3. Much of the road ascent during the summer has a tunnel-like feel. The overhanging foliage blocks most views, and keeps the road more or less permanently in the shade. On this run, with most of the trees bereft of leaves at the higher elevations, rather expansive views opened up!
4. As I approached the Goshen parking lot at the end of my ascent, I noticed an old wooden sign, with the number 9 painted on it. Does anyone have any idea what this means? It was not one of the blue signs with yellow numbers, which the Blueberry Hill Ski Touring Center uses to mark its trails. Nor was it one of the far more polished numerical signs which grace the shores of Silver Lake, which I assume accompany a pamphlet which I have never seen, probably with a name like “Groovy Trees of Silver Lake”. Maybe the Number 9 was referring to one of my favorite summer microbrews? I doubt it!

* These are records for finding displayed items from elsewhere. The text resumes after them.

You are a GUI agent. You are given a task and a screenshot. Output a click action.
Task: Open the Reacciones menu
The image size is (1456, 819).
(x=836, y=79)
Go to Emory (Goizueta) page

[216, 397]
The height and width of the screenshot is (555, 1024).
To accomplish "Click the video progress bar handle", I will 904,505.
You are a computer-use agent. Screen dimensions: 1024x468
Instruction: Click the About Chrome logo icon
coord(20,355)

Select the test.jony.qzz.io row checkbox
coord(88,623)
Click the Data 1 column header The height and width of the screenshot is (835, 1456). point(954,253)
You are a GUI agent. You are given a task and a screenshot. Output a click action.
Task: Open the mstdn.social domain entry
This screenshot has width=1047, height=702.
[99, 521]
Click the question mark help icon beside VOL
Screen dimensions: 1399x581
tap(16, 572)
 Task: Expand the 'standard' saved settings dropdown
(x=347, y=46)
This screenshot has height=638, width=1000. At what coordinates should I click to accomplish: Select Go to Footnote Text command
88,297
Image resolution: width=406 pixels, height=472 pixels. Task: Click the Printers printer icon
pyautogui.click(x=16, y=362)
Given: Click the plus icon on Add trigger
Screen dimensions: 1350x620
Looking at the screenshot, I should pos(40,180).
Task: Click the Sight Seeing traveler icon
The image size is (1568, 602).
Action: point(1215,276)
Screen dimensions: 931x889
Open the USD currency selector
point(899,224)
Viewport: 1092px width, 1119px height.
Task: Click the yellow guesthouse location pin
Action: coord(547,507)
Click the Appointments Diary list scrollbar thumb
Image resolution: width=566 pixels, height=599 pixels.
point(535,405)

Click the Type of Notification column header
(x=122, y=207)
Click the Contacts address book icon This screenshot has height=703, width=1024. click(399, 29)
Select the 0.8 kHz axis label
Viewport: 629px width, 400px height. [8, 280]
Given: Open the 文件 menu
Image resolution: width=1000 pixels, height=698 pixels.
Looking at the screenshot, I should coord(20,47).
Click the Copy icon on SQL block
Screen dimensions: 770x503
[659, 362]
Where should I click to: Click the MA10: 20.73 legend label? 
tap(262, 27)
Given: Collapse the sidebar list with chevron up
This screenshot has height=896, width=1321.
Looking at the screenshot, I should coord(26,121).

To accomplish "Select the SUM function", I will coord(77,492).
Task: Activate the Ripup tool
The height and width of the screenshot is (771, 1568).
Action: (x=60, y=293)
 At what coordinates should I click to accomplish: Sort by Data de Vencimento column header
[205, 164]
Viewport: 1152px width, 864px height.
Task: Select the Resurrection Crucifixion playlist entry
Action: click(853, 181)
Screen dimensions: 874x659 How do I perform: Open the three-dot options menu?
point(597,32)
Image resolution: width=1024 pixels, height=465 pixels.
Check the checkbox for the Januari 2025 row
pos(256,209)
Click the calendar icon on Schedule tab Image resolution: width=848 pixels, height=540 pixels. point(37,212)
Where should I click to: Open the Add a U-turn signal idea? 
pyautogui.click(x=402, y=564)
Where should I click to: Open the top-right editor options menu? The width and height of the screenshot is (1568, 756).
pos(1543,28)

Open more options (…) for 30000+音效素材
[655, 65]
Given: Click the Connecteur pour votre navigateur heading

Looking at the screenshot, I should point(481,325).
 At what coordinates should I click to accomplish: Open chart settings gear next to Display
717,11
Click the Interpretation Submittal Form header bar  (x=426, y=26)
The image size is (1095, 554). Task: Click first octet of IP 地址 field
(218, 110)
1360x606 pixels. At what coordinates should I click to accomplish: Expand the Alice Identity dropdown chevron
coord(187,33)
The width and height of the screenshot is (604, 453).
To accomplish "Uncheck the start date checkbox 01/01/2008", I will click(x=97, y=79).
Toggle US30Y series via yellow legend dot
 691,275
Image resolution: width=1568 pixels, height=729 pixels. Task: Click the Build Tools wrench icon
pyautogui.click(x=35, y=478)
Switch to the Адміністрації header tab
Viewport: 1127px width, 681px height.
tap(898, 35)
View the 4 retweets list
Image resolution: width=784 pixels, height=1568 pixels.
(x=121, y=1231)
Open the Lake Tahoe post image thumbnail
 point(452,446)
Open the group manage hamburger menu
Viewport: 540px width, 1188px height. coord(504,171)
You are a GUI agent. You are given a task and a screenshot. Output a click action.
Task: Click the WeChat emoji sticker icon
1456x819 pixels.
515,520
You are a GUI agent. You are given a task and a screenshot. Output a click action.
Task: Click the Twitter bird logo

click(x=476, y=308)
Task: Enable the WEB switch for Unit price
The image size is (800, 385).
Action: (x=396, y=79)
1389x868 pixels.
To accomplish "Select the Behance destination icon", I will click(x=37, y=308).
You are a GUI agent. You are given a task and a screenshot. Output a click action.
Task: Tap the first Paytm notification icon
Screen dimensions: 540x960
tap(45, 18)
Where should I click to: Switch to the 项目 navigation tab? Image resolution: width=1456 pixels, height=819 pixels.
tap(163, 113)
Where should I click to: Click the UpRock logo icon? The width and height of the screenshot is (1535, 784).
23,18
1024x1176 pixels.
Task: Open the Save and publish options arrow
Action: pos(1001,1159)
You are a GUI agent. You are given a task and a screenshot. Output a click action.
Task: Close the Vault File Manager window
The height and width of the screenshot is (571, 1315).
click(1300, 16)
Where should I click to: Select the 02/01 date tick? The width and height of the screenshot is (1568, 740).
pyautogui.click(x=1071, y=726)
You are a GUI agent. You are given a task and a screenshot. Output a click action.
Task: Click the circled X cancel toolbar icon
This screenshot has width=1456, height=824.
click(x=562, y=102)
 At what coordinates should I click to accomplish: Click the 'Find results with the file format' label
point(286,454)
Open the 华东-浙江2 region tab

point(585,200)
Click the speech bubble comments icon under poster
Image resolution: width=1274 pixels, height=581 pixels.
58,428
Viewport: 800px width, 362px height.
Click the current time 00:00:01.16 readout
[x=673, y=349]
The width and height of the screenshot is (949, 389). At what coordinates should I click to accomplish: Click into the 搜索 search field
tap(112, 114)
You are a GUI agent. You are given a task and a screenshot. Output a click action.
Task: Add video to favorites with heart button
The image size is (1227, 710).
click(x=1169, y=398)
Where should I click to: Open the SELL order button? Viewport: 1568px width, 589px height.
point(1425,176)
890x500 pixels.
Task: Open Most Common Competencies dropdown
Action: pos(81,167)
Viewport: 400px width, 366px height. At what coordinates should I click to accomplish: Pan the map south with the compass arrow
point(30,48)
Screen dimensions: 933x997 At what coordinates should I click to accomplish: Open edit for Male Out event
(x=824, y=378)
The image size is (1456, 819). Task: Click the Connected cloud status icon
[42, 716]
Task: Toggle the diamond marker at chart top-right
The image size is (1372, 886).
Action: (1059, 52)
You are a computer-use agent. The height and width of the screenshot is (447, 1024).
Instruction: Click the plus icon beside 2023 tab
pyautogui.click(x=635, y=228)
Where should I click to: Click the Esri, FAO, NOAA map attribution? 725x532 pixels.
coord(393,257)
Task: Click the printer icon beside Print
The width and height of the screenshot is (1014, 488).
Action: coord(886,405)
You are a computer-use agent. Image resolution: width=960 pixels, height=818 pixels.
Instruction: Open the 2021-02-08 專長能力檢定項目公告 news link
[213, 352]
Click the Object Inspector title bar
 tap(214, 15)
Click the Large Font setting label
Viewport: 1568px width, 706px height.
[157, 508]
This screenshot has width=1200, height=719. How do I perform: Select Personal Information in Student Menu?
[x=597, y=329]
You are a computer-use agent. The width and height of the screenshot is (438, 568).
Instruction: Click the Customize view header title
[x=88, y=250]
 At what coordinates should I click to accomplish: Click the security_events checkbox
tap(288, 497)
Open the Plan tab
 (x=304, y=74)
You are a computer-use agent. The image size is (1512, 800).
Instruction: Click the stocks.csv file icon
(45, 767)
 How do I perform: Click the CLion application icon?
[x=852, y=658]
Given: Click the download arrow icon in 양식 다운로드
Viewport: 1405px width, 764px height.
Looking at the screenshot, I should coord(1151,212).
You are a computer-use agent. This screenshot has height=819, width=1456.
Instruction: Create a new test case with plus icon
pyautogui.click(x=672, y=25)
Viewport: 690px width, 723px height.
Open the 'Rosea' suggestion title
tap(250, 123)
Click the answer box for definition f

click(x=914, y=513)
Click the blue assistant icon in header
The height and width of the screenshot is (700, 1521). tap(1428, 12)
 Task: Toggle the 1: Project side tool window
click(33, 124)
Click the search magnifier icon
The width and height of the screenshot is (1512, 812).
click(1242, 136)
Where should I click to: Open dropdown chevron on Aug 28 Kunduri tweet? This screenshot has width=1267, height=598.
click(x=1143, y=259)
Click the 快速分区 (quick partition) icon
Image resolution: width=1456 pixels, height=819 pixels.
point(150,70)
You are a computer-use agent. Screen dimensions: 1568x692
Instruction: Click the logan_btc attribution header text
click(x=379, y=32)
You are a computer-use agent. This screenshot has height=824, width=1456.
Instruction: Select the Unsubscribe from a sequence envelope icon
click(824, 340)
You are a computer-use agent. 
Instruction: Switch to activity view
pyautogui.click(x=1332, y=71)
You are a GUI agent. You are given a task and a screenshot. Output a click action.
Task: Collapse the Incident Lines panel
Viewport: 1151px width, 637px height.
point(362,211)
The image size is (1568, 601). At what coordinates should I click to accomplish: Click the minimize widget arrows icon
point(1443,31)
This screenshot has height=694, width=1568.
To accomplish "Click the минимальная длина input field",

5. There are a few well placed marble blocks on the shoreline of Silver Lake. I have never noticed these before, and I can only assume that these remain from the old Silver Lake Hotel. If you would like to learn more about this long gone hotel, you should purchase “Leicester Vermont’s Silver Lake — Beyond the Myths” By William Powers. You can find it on Amazon, or at the Sheldon Museum!
I am going to finish with a few observations I have made associated with management of this blog, as I have learned a few interesting things about how the internet really works through the use of WordPress (the software I use for this blog) analytics.
1. About 90% of the information transferred on the web is total spam. We are all familiar with the junk mail that fills our inboxes, but the amount that assaults this blog, in an attempt to post links leading to god knows where when clicked, blows my mind. I probably see 10,000 spam messages for every real reader response. Fortunately, the brilliant software which the WordPress programmers have added to the blogging software is ruthlessly efficient at blocking this, so it only takes me a few moments each week to delete, and it never clogs up the blog comments. For some reason, spam touting the wonders of Luis Vuitton handbags, and Adam and Eve sex toys seem to be the worst offenders. I have also noticed that every time I mention my Garmin GPS watch, I get inundated with Garmin spam for a week or two. Yes, the web is dominated by spam bots!
2. One of my very first posts, describing a run I did in Bristol entitled “Things to do in Bristol when you are bored” seems to get a lot of hits due to people Googling the terms “bored in Bristol”. For the life of me, I cannot figure out why almost every day, one or two people somewhere in the world google “bored in Bristol” and end up on my blog. I have googled these terms, and seen nothing of note. I wondered at one point if my mischievous teenage daughter was messing with me, but she claims innocence.
When I first posted this run, I also mentioned the ready availability of creemees and other frozen treats at the Kampersville Deli. Alas, this summer attraction is also closed for the season, but its whiteboard price list is still inviting. I wonder if the price list will still be there in the spring?
So now, I have to ask my readers (both of you?)- Do you know of any good treasure troves for trail traversing which I (we) might explore at some point? I have a few good ideas of new places in the vicinity to explore, but am always looking for some new suggestions. Feel free to respond with any of your inspirations!